After Aimée loses confidence in both Mr. Joyboy and Dennis, we read, "Her heart was broken perhaps, but it was a small inexpensive organ of local manufacture" (135). Despite her name and her faith in the Dreamer, Aimée is not an allegorical figure having to do with spirituality but Waugh's proof that if you've seen one mass-produced American girl, you've seen them all, and he seems to mean it literally. He's so insistent about it that he forgets what he wrote when Dennis first sees her - "the girl who now entered was unique" (54; emphasis added).

Waugh constructs the composite Aimée out of crap-sociological "observations" - is any of this material on topic, assuming we can discern one? Waugh wrote of the ideas he had in mind in writing The Loved One, working up from the specific to the general: "1st … and quite predominantly overexcitement with the scene of Forest Lawn," "3rd there is no such thing as an American. They are all exiles uprooted, transplanted & doomed to sterility," and "5th Memento mori, old style, not specifically Californian" (Letters 265-6). Waugh tries to bring it all together by writing as Aimée kills herself, "[S]he had communed perhaps with the spirits of her ancestors, the impious and haunted race who had deserted the altars of the old Gods, had taken ship and wandered, driven by what pursuing furies through what mean streets and among what barbarous tongues!" (149).

> **COMPLETE THE FOLLOWING**:
1 - According to the passage on The Loved One, what did Waugh name first among the ideas he had in mind while writing the novel?
2 - Pick up the passage on The Loved One right after its final sentence and carry the argument forward in the same critical voice.

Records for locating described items
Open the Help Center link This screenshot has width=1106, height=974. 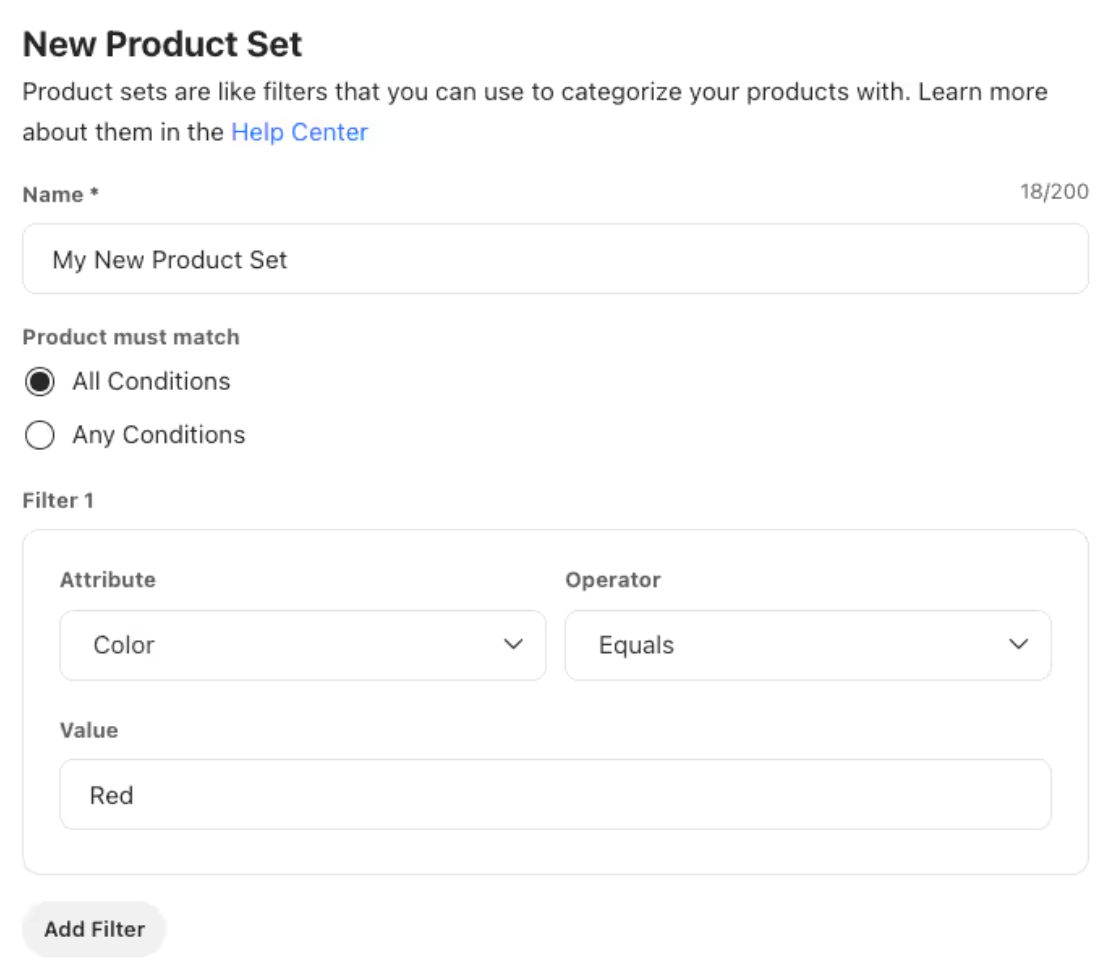pos(299,132)
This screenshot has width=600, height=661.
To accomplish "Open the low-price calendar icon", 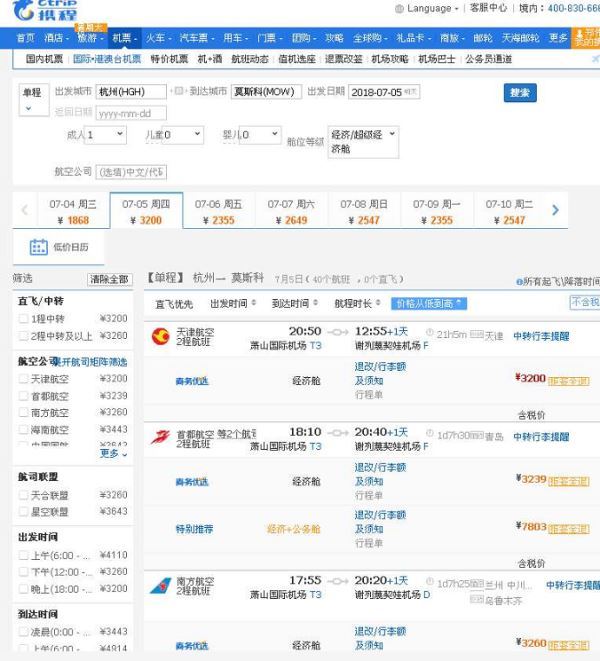I will [39, 246].
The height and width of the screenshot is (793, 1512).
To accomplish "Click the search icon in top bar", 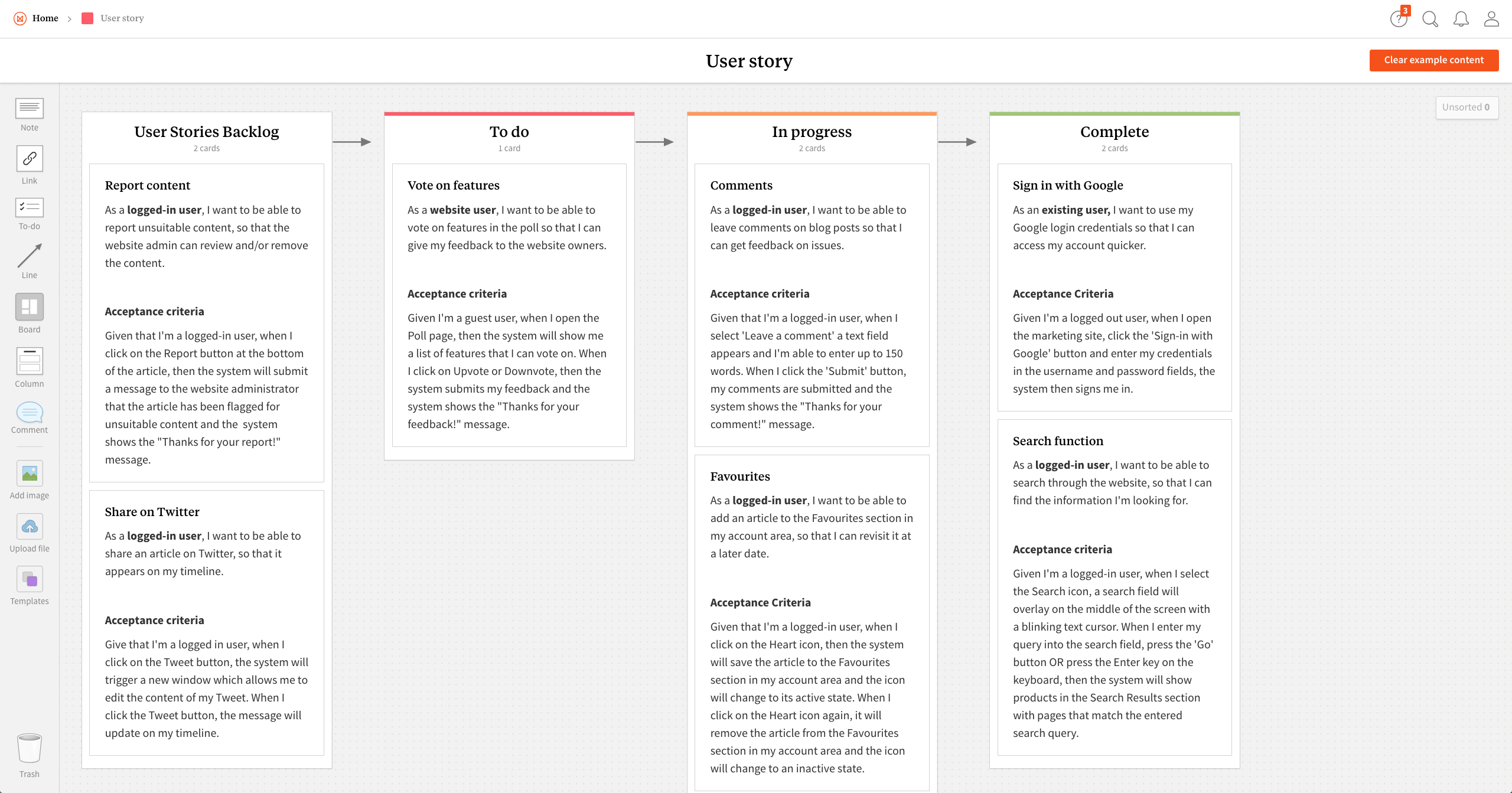I will click(x=1430, y=18).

> **ANSWERS IN ORDER**:
1 - Overexcitement with the scene of Forest Lawn.

2 -
This only leads to a further objection: it's one thing to suggest that Anglicans have put themselves out of the way of salvation, as Waugh does in A Handful of Dust, a jeremiadic claim with a basis in the rejection of the true church, in Waugh's view, by the Church of England. By contrast, saying that Americans are damned makes no sense because "American," as depicted here in Los Angeles circa 1947, doesn't represent a spiritual tradition. And if you specify American low-church Protestants like Aimée, as this last passage about her suggests, you're not describing The Loved One as Waugh wrote it, what with all the nonsense about deodorants and mouthwash and public schools, etc.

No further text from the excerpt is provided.